• _Text passage_:
==========

We already know that these phenomena come only from a class of objects called low-mass X-ray binaries, of which SCO X-1 is a member. However, the exact nature of the processes that give rise to these peculiar signals are unknown. The most popular theory is one called shot noise, but the wide variety of effects present in these sources (such as changing spectral properties) makes things difficult (but more interesting!) for any theory to explain.

XTE
The Rossi XTE, a current X-ray telescope

With the Rossi XTE, still more new results are beginning to pour in about these mysterious signals, and it seems certain that Nature will be providing us yet more X-ray surprises. In the future, Chandra's unprecedented sensitivity may yield new and exciting data from these QPO sources. For although SCO X-1 is the brightest X-ray source in the sky (excluding the Sun), we need to look at its variability over very short time scales (about one thousandth of a second) to understand in detail what is happening. During this short period, only a few photons can be collected with current satellites, and the data looks "noisy". Chandra will aid us tremendously with its ability to collect more X-ray light than ever before from SCO X-1 and other low mass X-ray binary stars.

==========

• _Dataset section_:
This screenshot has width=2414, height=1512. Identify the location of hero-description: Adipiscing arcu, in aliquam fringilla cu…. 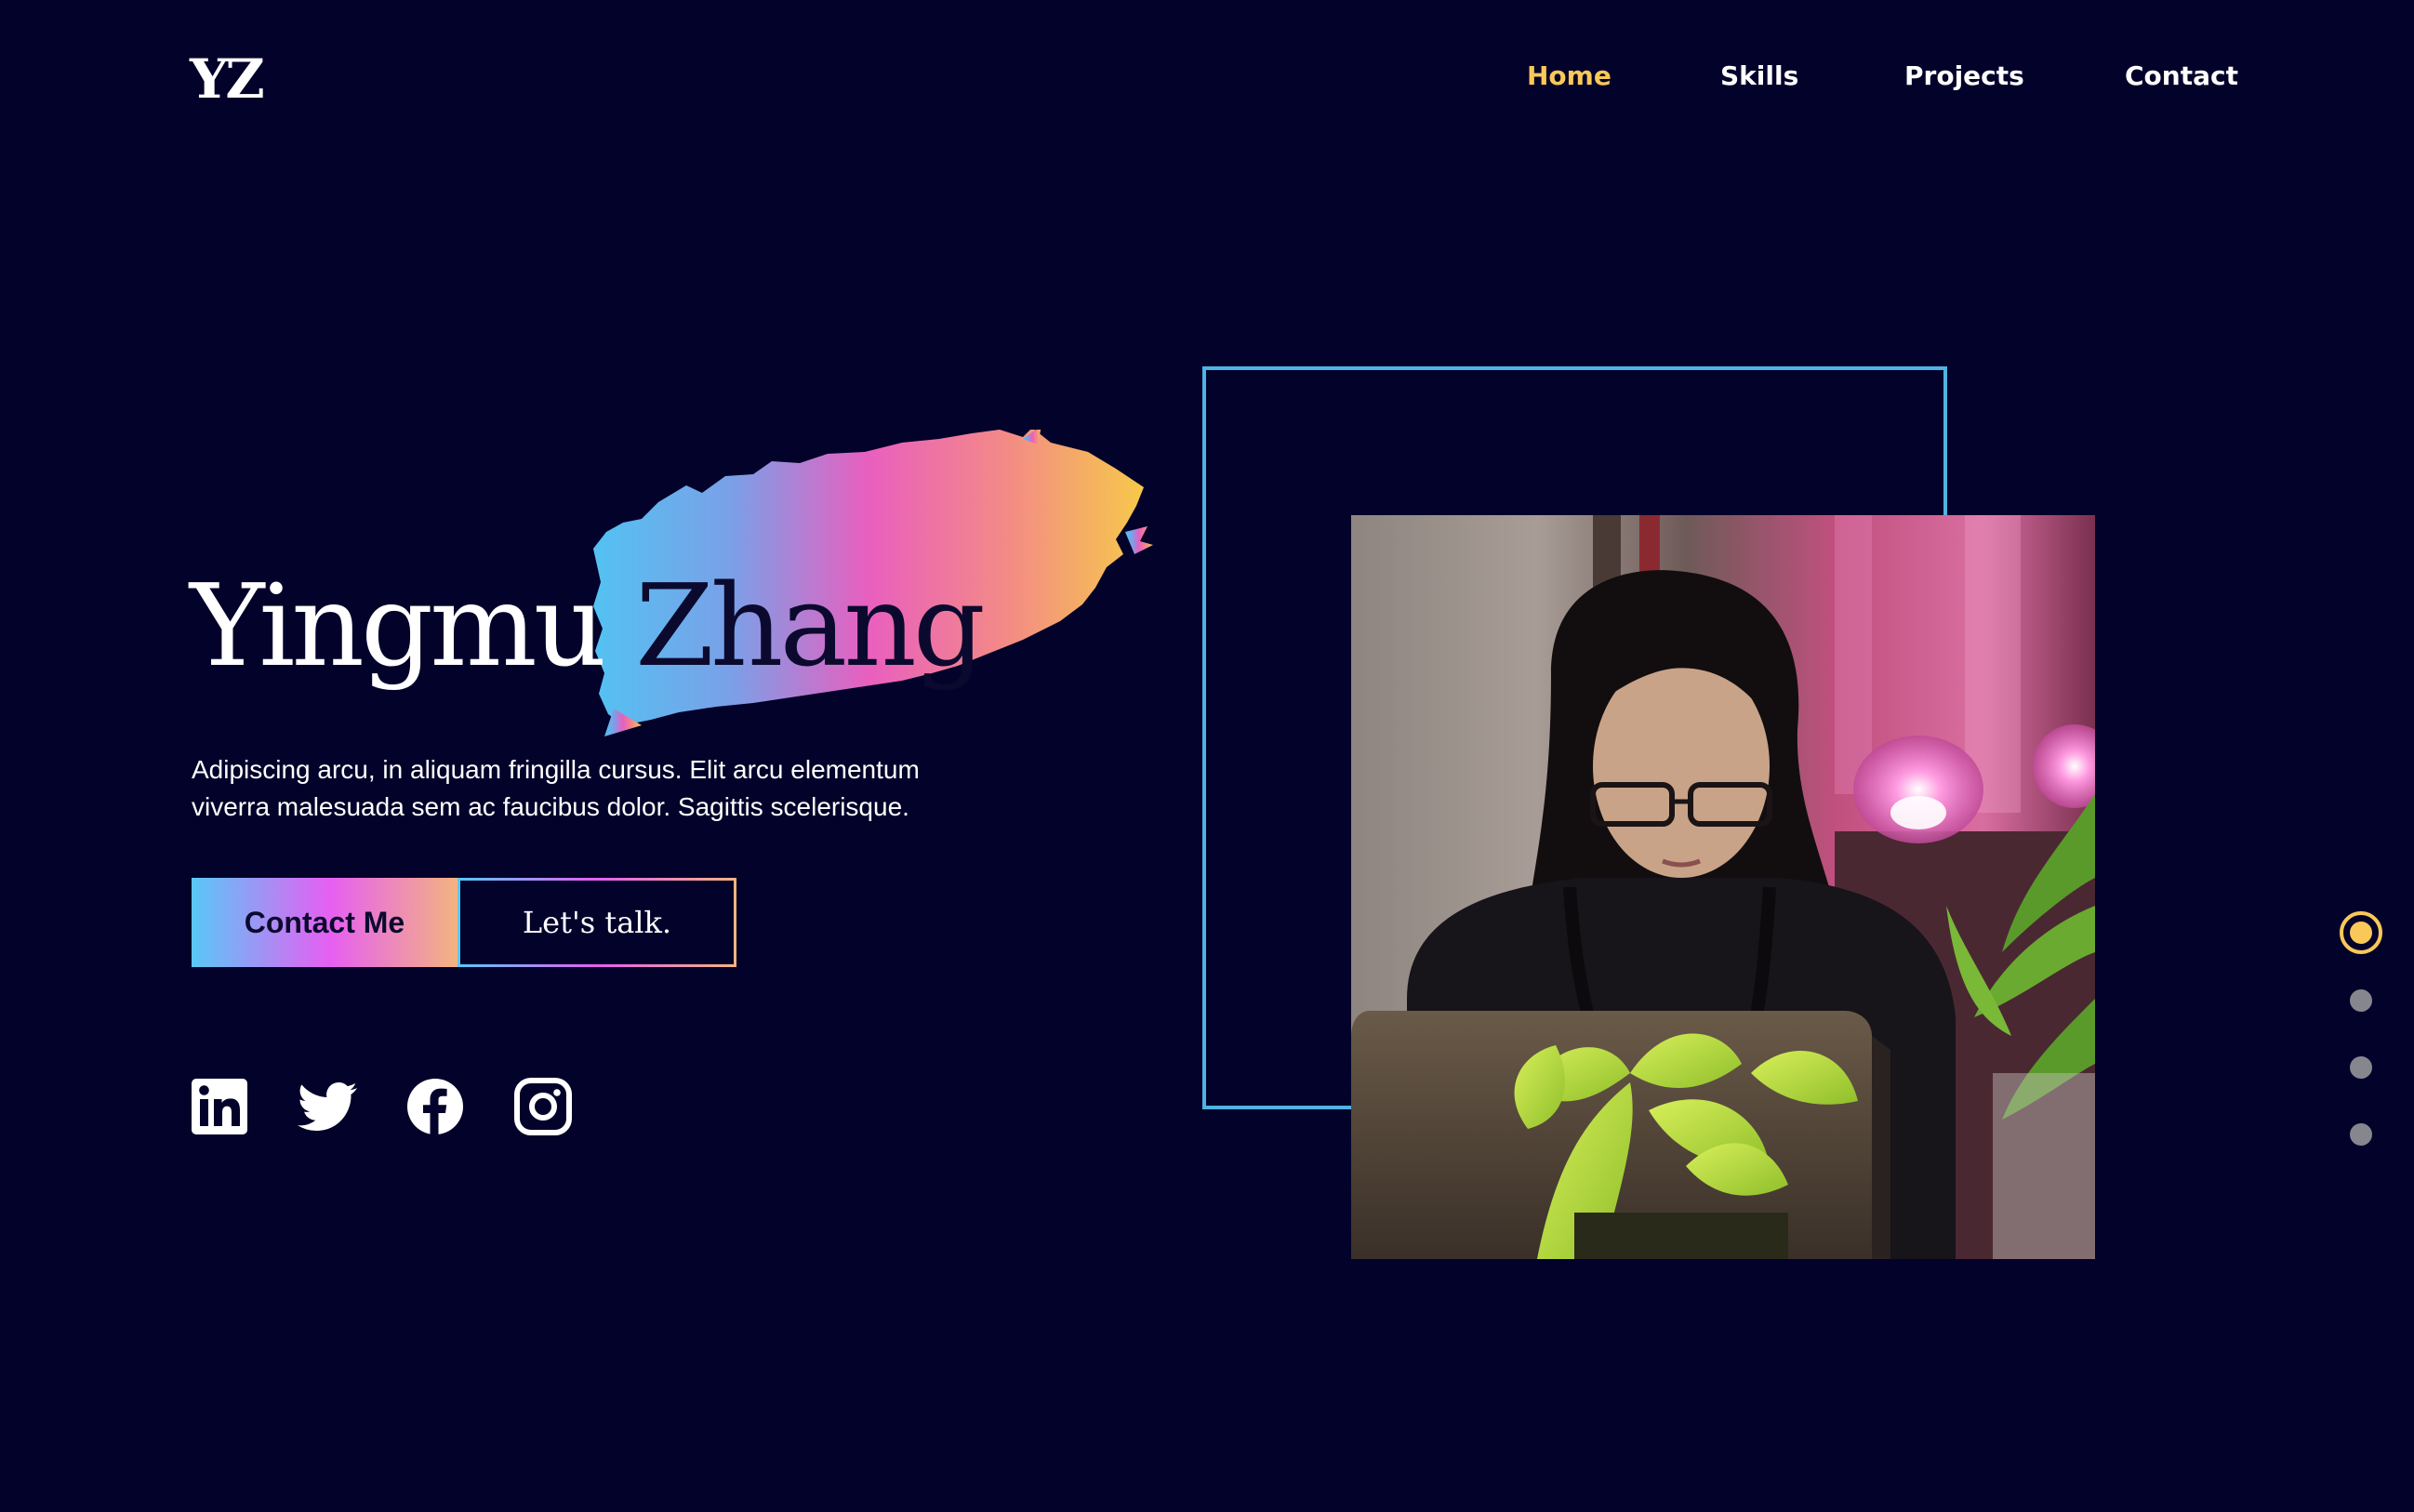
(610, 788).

==========

Decide whether each statement agrees with the SCO X-1 passage, answering yes or no and quoting the deciding words of the passage: (a) SCO X-1 belongs to the class of low-mass X-ray binaries; (b) the processes that produce these signals are fully understood; (c) understanding SCO X-1 in detail requires looking at its variability over time scales of about one second.

• _Result of this task_:
(a) Yes: "a class of objects called low-mass X-ray binaries, of which SCO X-1 is a member"
(b) No: "the exact nature of the processes that give rise to these peculiar signals are unknown"
(c) No: "we need to look at its variability over very short time scales (about one thousandth of a second)"